O sacerdote disse ainda que a missão de quem trabalha numa Misericórdia ou num Centro Paroquial é precisamente “cuidar de quem sofre” e que esse ato “é o modo mais profundo de amar o próximo”. “Trata-se de um amor que «salva» quem sofre e quem cuida de quem sofre; um amor que «faz bem», não só a quem padece, como a quem se compadece de quem padece”, sustentou, acrescentando que aquelas instituições devem ser “um «lugar teológico», não só do amor aos outros, como também do amor a Deus; um lugar, onde as pessoas – as de dentro e as de fora – possam ver e experimentar a humanidade e a misericórdia de Deus, que deviam ser mais visíveis aí do que, se calhar, até na liturgia do templo”. “Num mundo, em que se estão a perder as referências cristãs, as nossas instituições devem ser «luzes» a brilhar nas trevas, que se vão adensando, numa Europa e num país cada vez mais descristianizados”, completou.

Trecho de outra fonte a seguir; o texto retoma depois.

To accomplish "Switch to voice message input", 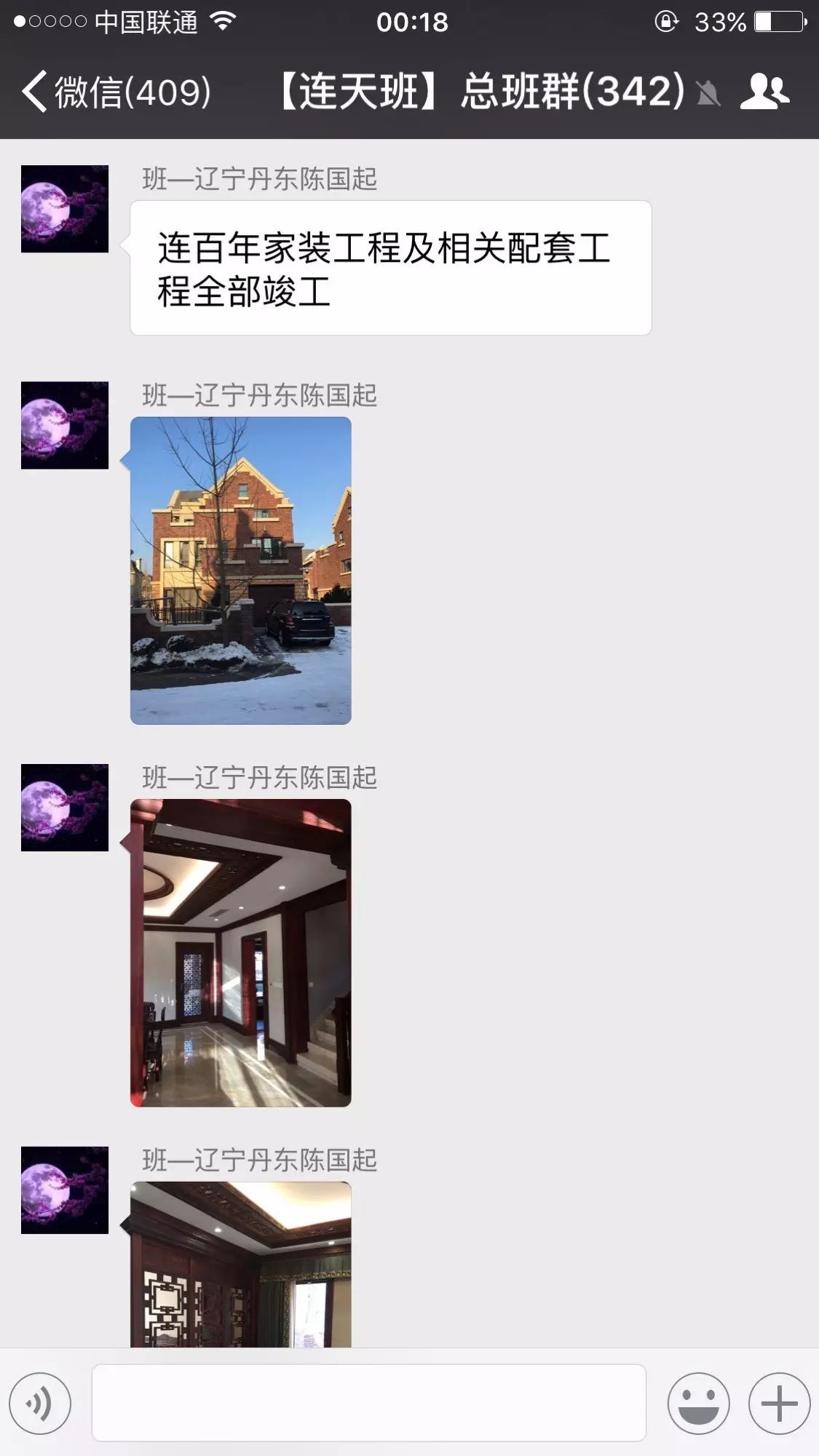I will (x=40, y=1403).
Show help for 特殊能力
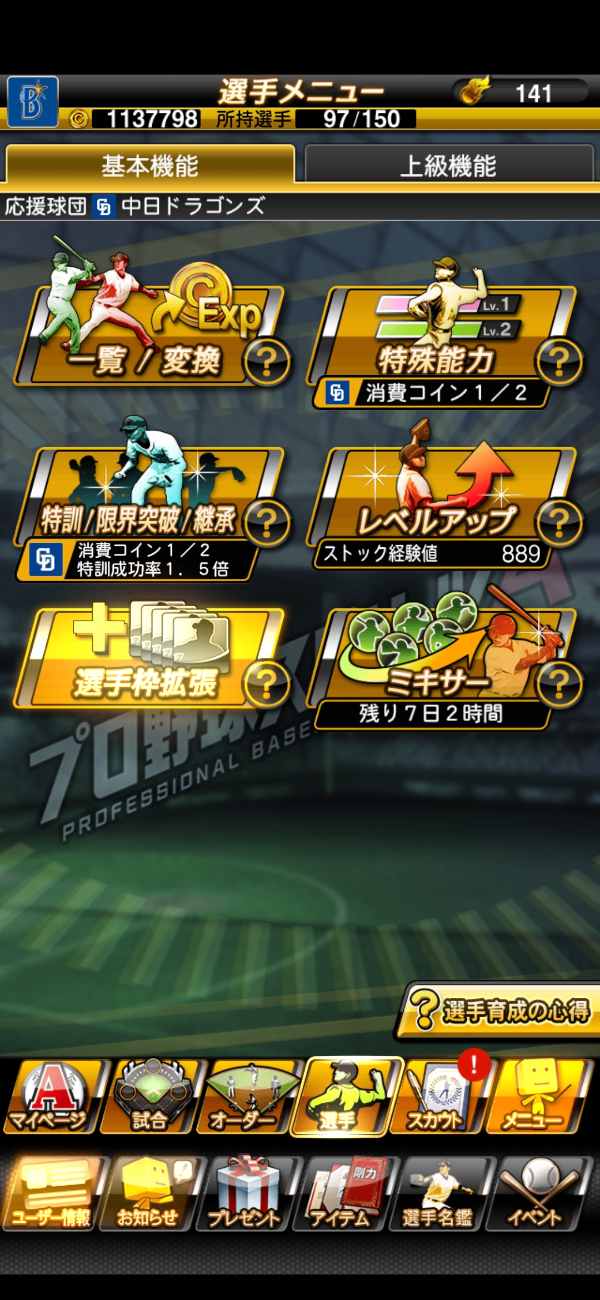This screenshot has height=1300, width=600. [558, 360]
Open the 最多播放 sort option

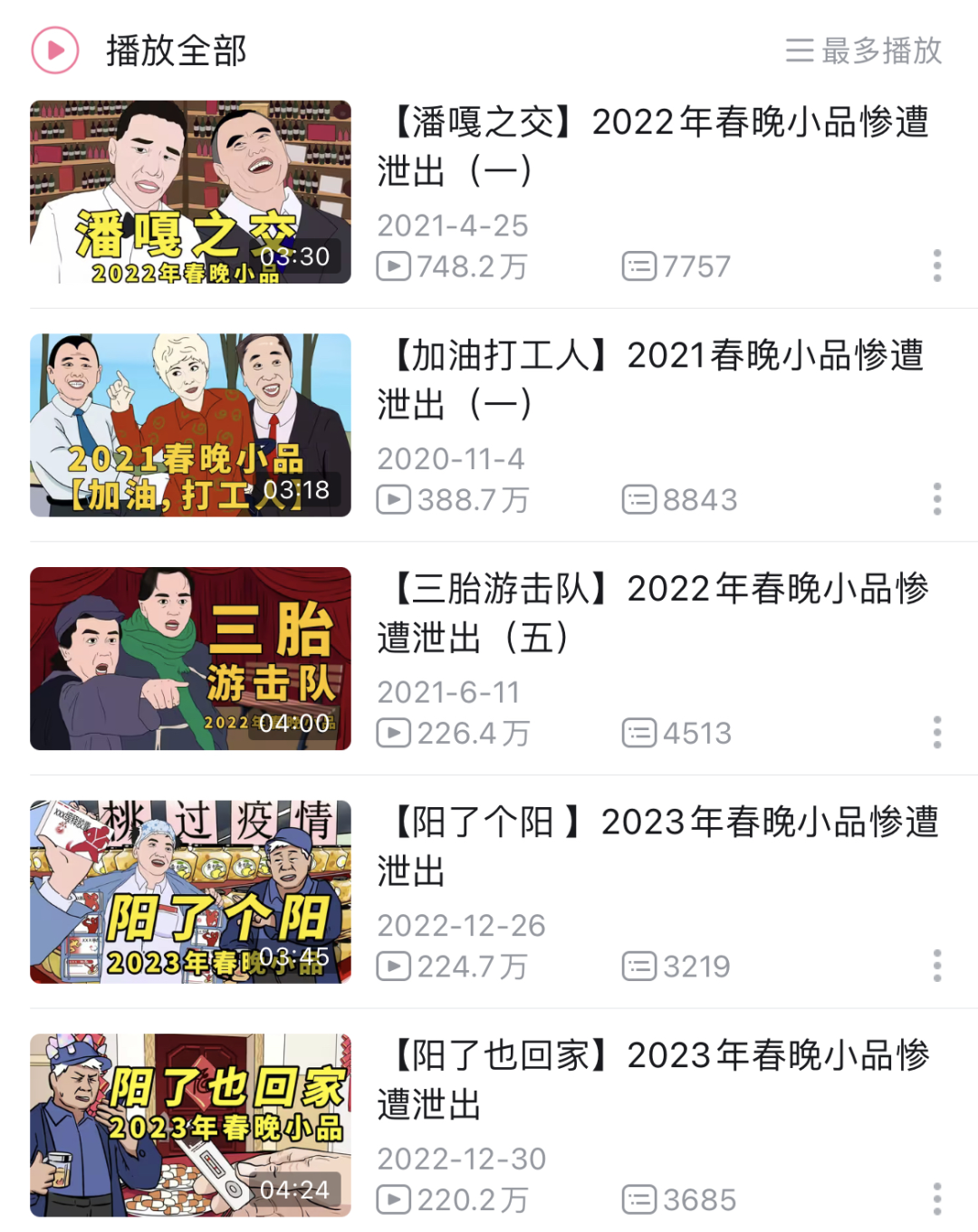[864, 51]
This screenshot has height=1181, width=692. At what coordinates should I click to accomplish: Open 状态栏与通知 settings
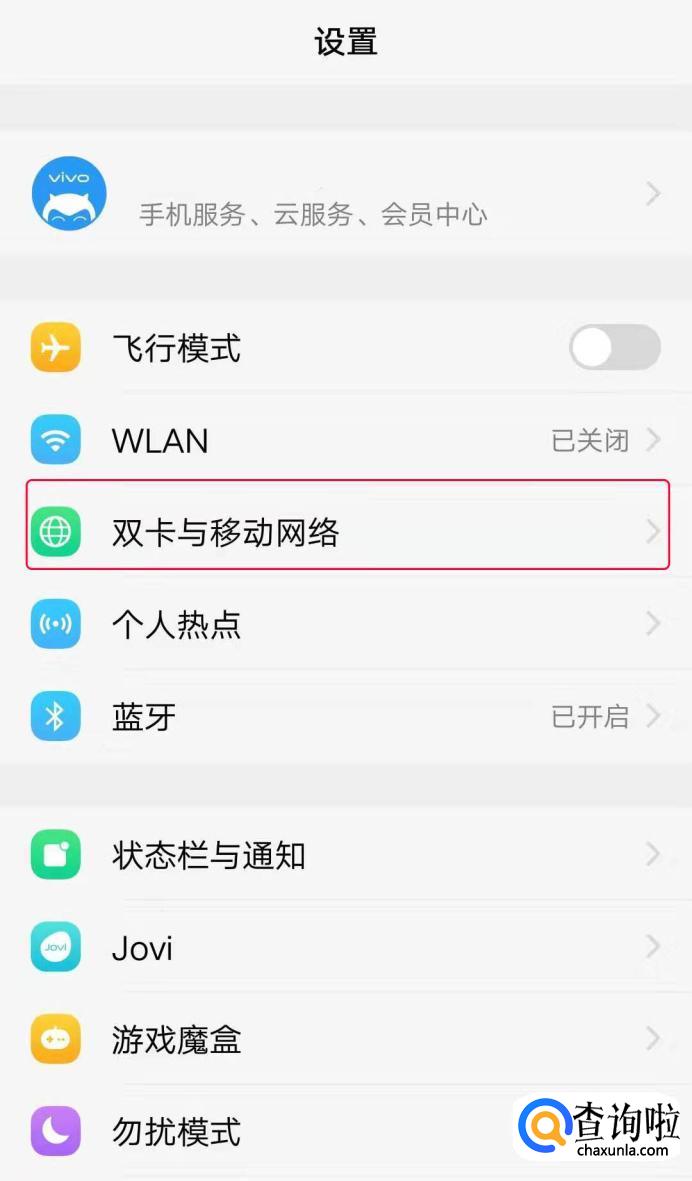(x=346, y=854)
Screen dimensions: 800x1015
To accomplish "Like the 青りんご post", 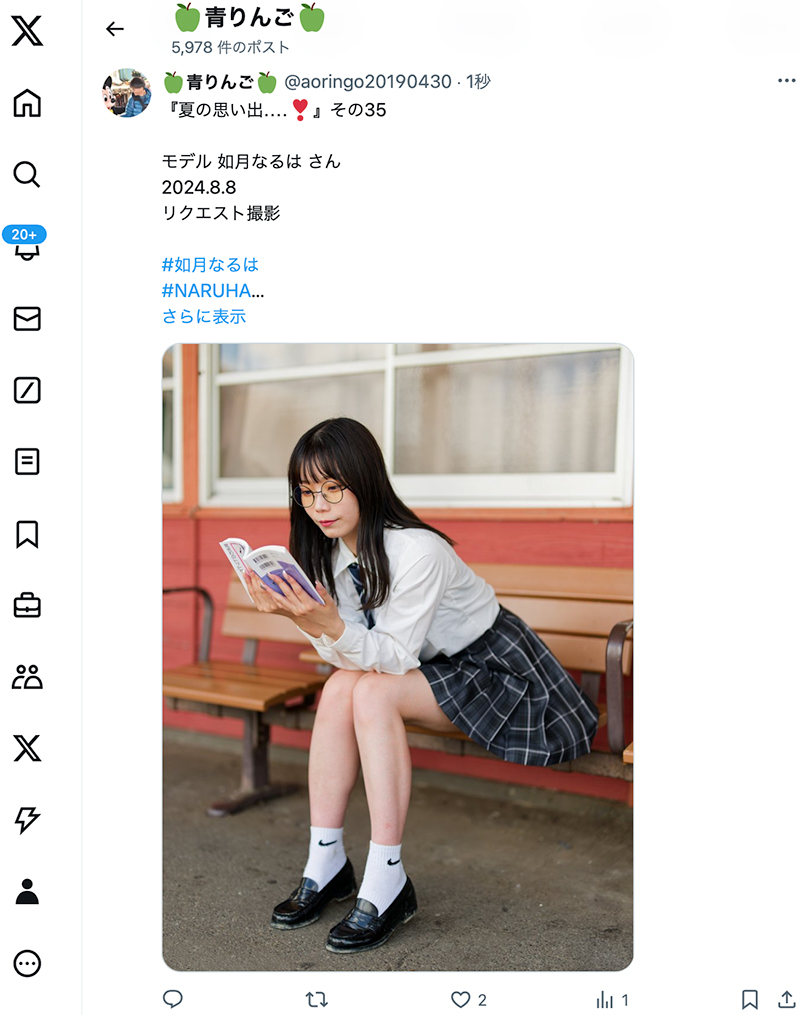I will 461,999.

Lembrando assim que o dia-a-dia das IPSS da Igreja passa pelo exercício das obras de misericórdia, o padre Domingos da Costa considerou que “enquanto, para a prática das corporais pode bastar a filantropia de uma ONG,  a prática das espirituais exige «médicos da alma», que sejam capazes não só de as lerem, como de as curarem”. “Os doentes da alma são hoje multidões, como já o eram no tempo de Cristo. Os abatidos e cansados da vida só podem ser curados espiritualmente e não com fármacos. Estes podem curar as feridas do corpo, mas não as da alma. As feridas da alma só podem ser curadas com os dons do Espírito Santo, o principal dos quais é a fé”, afirmou.

Recordando o discurso de Bento XVI no encontro com as organizações da pastoral social da Igreja, em Fátima, em maio de 2010, exortou à “autonomia e independência da política e das ideologias, ainda que em cooperação com organismos do Estado para atingir fins comuns”. “Não podemos abdicar da nossa identidade; não nos podemos vender, a troco dos acordos de cooperação; não podemos admitir que, sob a capa de multas injustas, nos roubem com uma mão a «esmolinha» que nos dão com a outra, eles que tanto criticam a caridade e a «esmolinha» da Igreja. A tentativa é marginalizar-nos, exigindo-nos o que não se exige às instituições do próprio Estado”, afirmou o padre Domingos da Costa, apelando à união das instituições.

A terminar propôs que as instituições realizem um dia de «portas abertas» que promova o contacto com a comunidade.